By Rick Oltman, December 17, 2019
This past December 14 was the nine-year anniversary of the killing of U.S. Border Patrol Agent Brian Terry. A U.S. Marine, former police officer and an agent of the Border Patrol Tactical Unit, Terry was killed in 2010 in a late night shoot-out in Peck Canyon just north of Nogales, Arizona, with known border bandits who had been under observation by the border patrol for months.
Inexplicably Terry and another agent were armed with non-lethal bean bag rounds, while the illegal aliens were armed by Attorney General Eric Holder’s U.S. Justice Department.
At least two AK-47 rifles, possibly a third, recovered at the site of the deadly shootout were guns from the now infamous Operation Fast and Furious sponsored by the Bureau of Alcohol, Tobacco and Firearms (ATF), the same government agency that brought us Ruby Ridge and the Branch Davidians.
In what was believed by many of us at the time of its disclosure, and subsequently verified by Justice Department emails, Fast and Furious was a program whose ultimate goal was to provide “ammunition” (if you will) for the federal government to restrict our Second Amendment gun rights.
The idea that law enforcement would be armed with non-lethal weapons in one of the most dangerous places along our southern border, seemed incredible. I was warned by my contacts, retired border patrol agents and supervisors, that they didn’t believe it, that it didn’t sound right, to be careful and not embarrass myself.
I got four independent confirmations of the bean bag rounds before I published the story.
And while trying to confirm the bean bags, I was also told by an agent about 16 hours after Terry was killed, that at least one of the rifles recovered at the scene in Peck Canyon was “… one of those guns that was smuggled into Mexico by the ATF.”
“What … smuggled?” I stammered. “What … what are you talking about … rogue ATF agents?” It did not compute. Nobody had heard of Fast and Furious at the time of Terry’s killing. I only found out later what it was that I had been told. It seemed as unbelievable as arming border patrol agents with bean bag rounds for a night operation against known violent drug thugs.
The border patrol officer who informed me of the ATF rifles worked at the agent level and was not in Peck Canyon that night. He was not a supervisor and not in BORTAC (basically the U.S. Border Patrol’s Special Forces), proving that the knowledge of the source of the AK-47s that killed Terry went beyond the supervisor level very quickly, which is not surprising considering how the talk between fellow agents about a killed comrade would spread throughout the ranks.
I was also told that at a “swing shift” muster at Terry’s Naco, Arizona, Border Patrol Station, the agents were advised that if anybody talked to the media about Terry’s killing, they would be “… shot.”
In 2012, I worked unsuccessfully as it turned out, with political and law enforcement contacts in Arizona and Washington, D.C., to get any of the 2012 Republican presidential candidates to visit Peck Canyon and the border area while they were in Phoenix for a Republican Presidential Candidate debate.
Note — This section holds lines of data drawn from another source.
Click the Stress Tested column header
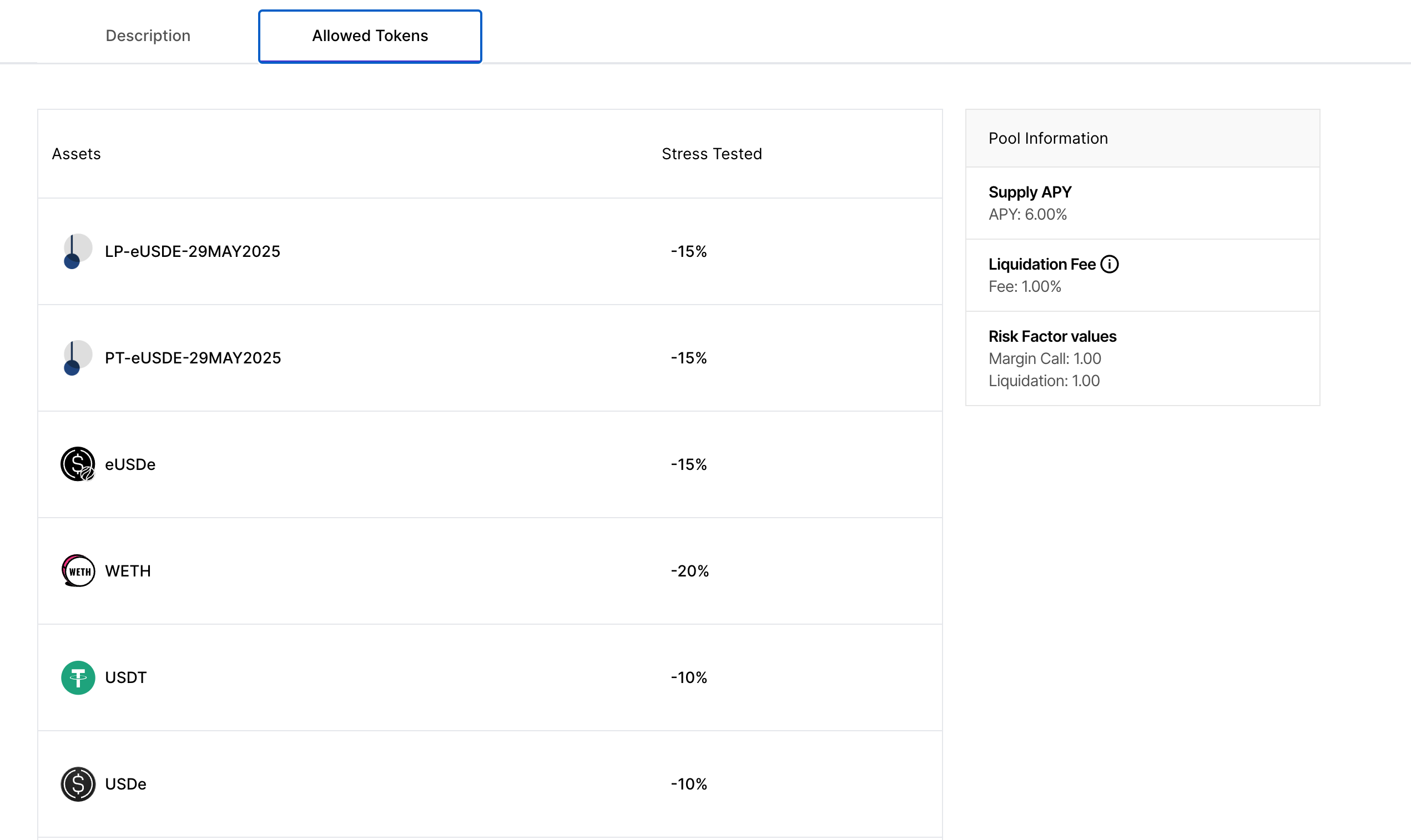Viewport: 1411px width, 840px height. click(x=712, y=154)
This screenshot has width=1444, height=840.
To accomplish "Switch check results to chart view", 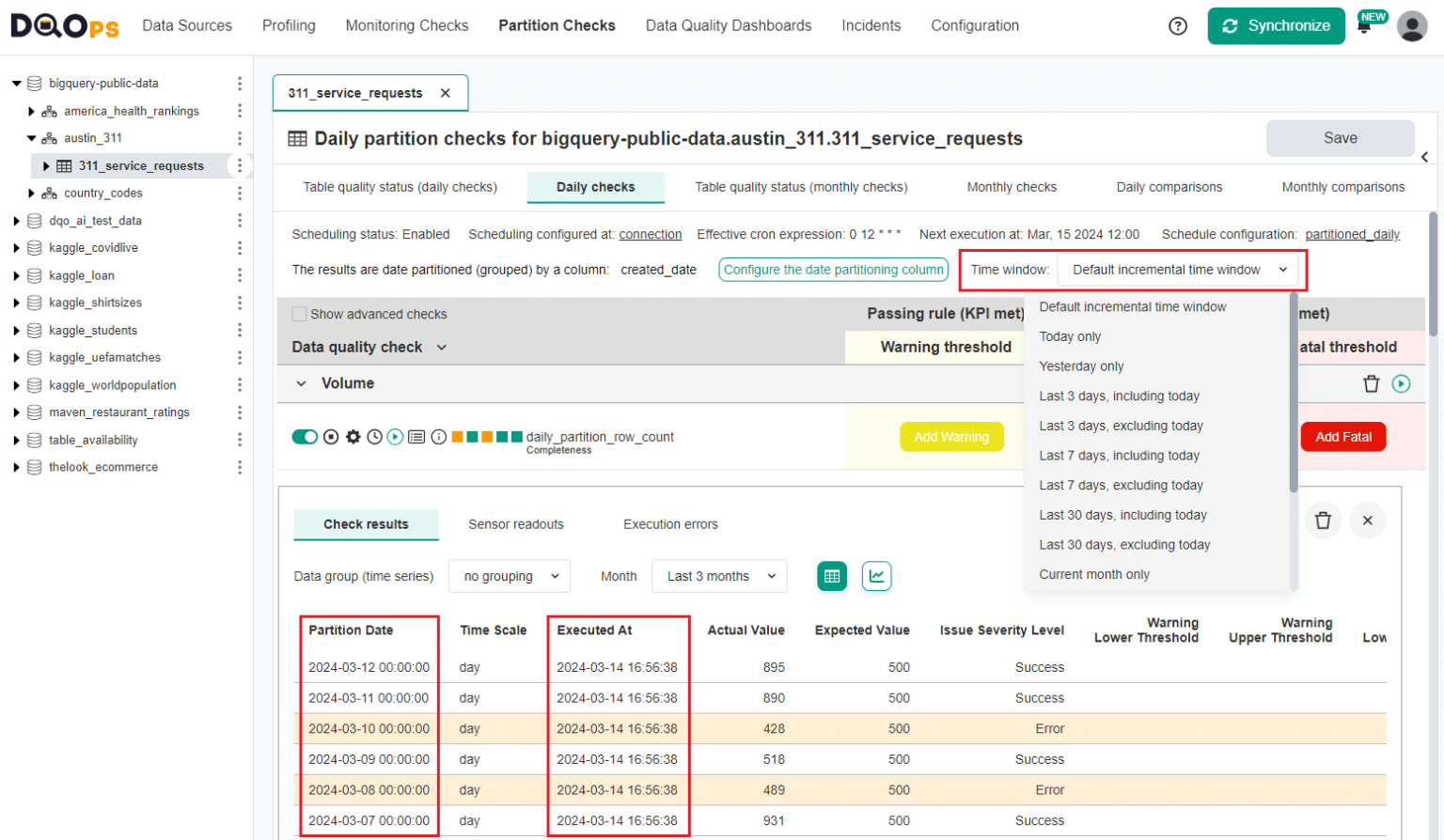I will tap(876, 576).
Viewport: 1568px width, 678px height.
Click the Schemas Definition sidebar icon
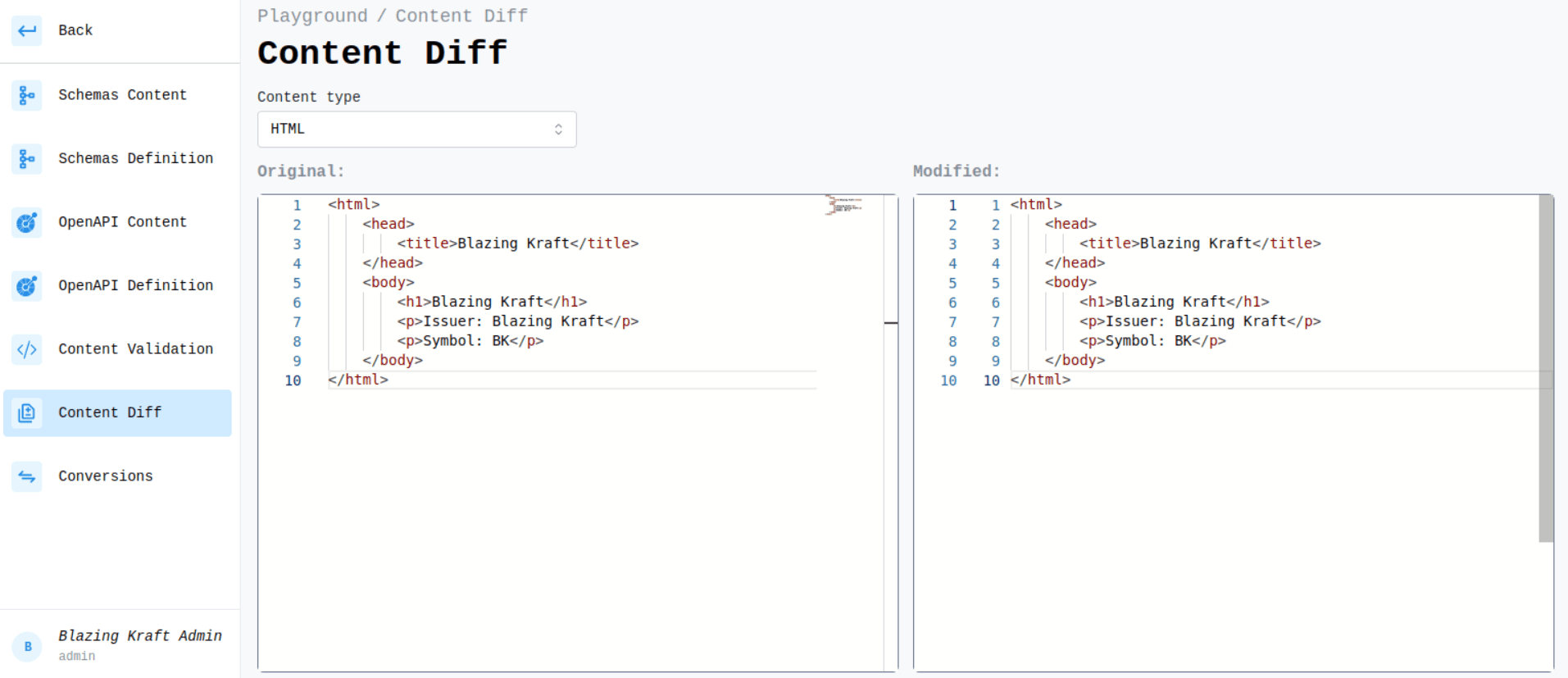pyautogui.click(x=27, y=159)
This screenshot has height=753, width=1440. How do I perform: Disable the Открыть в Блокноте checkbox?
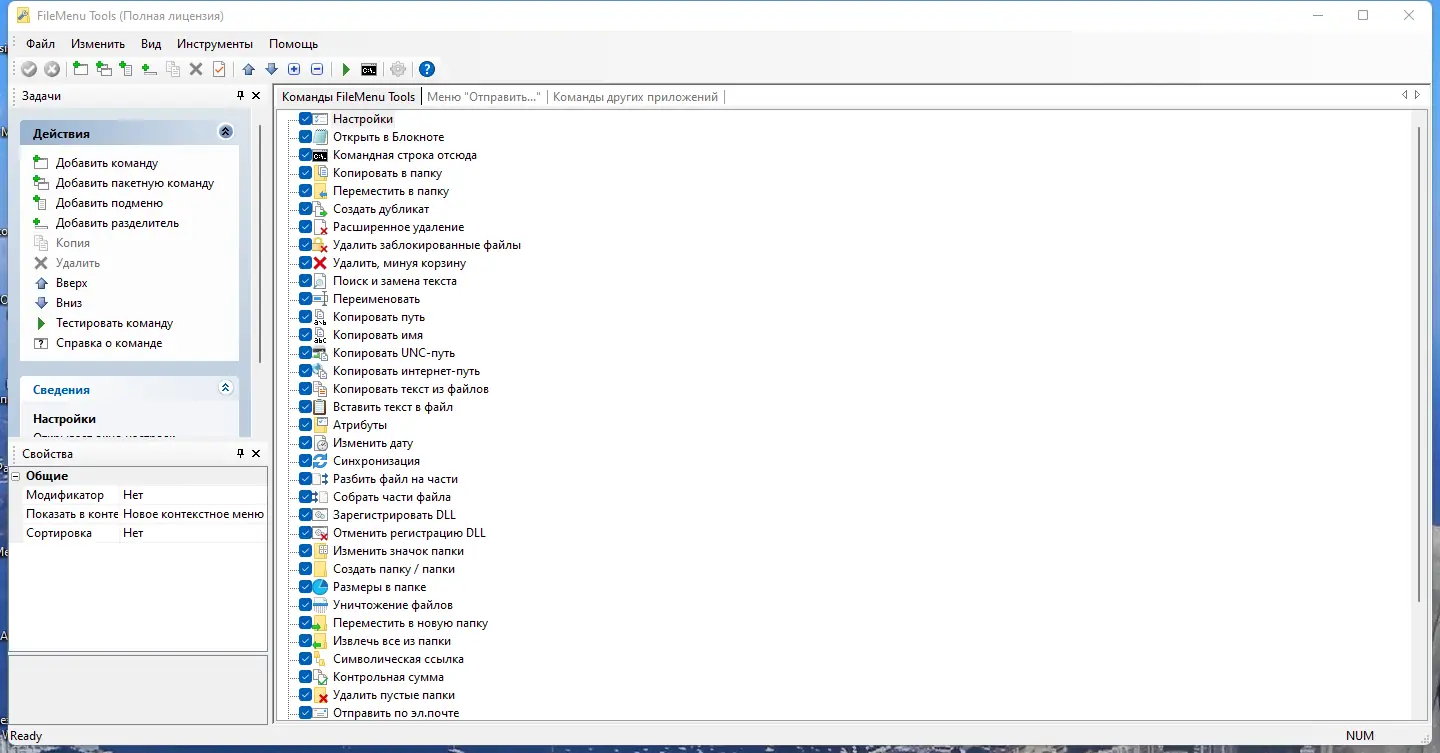coord(306,136)
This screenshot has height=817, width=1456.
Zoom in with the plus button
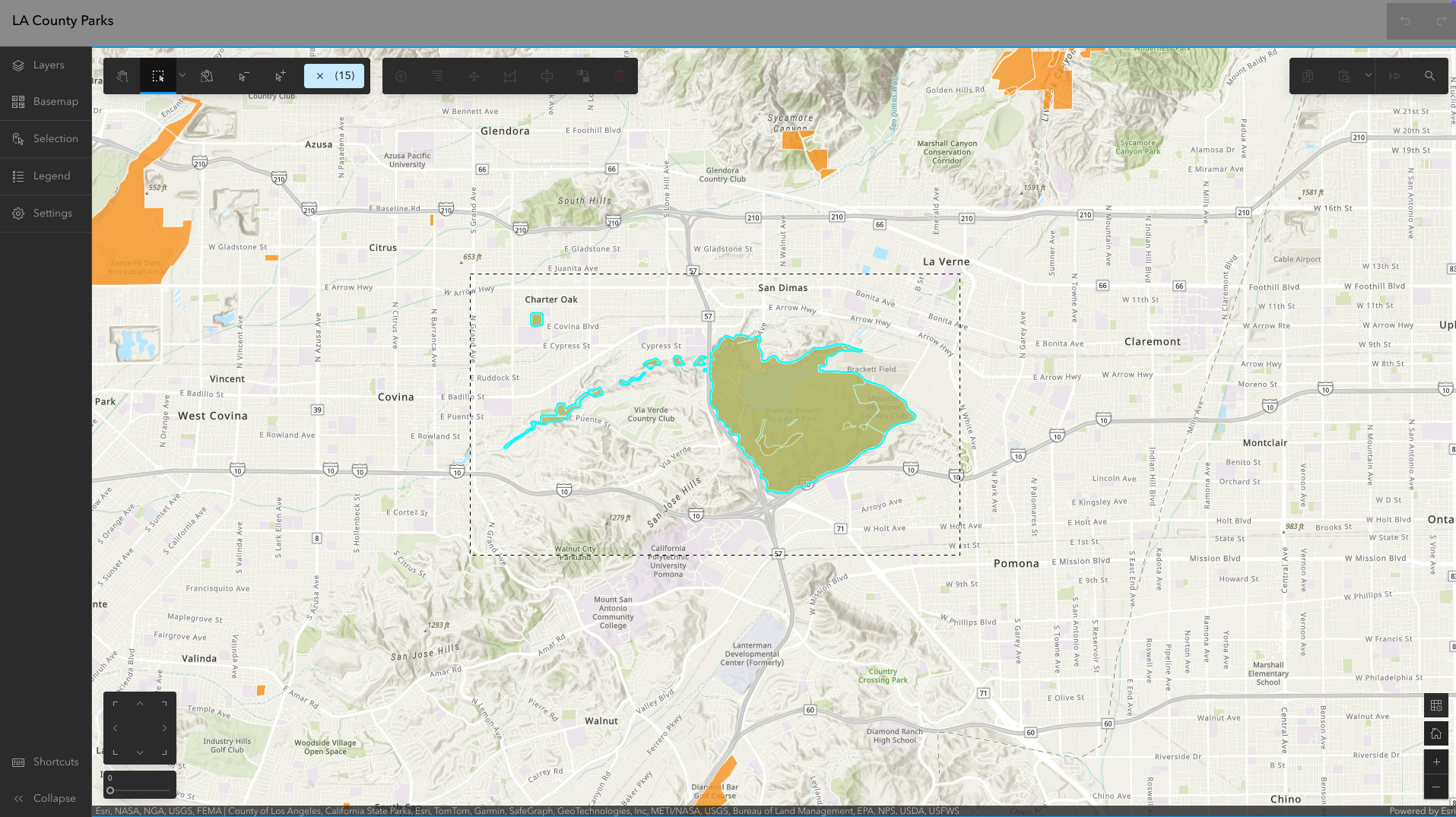pyautogui.click(x=1436, y=762)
I was told that Congresswoman Michelle Bachmann was scheduled to go, but she didn’t make it.
I was informed by officials that it would be “… too dangerous for them to go to Peck Canyon.” I responded to the official, “Don’t kid yourself or me. If even one presidential candidate made the decision to go to Peck Canyon for the purpose of calling for more border security, the U.S. Border Patrol would have an army there and it would be the safest place on the southern border.”
I was informed that two congressmen quietly traveled to the Nogales Sector and Peck Canyon, but nothing was reported on it.
In 2012, Congress, passed a bill in honor of Brian Terry, “The station of the United States Border Patrol located at 2136 South Naco Highway in Bisbee, Arizona, shall be known and designated as the Brian A. Terry Border Patrol Station.” And there is a statue of him at the front gate.
To U.S. Marine/Police Officer/U.S. Border Patrol Agent Brian A. Terry, a posthumous thank you for your service to our country.
You have enemies? Good. That means you’ve stood up for something, sometime in your life. [Winston Churchill.]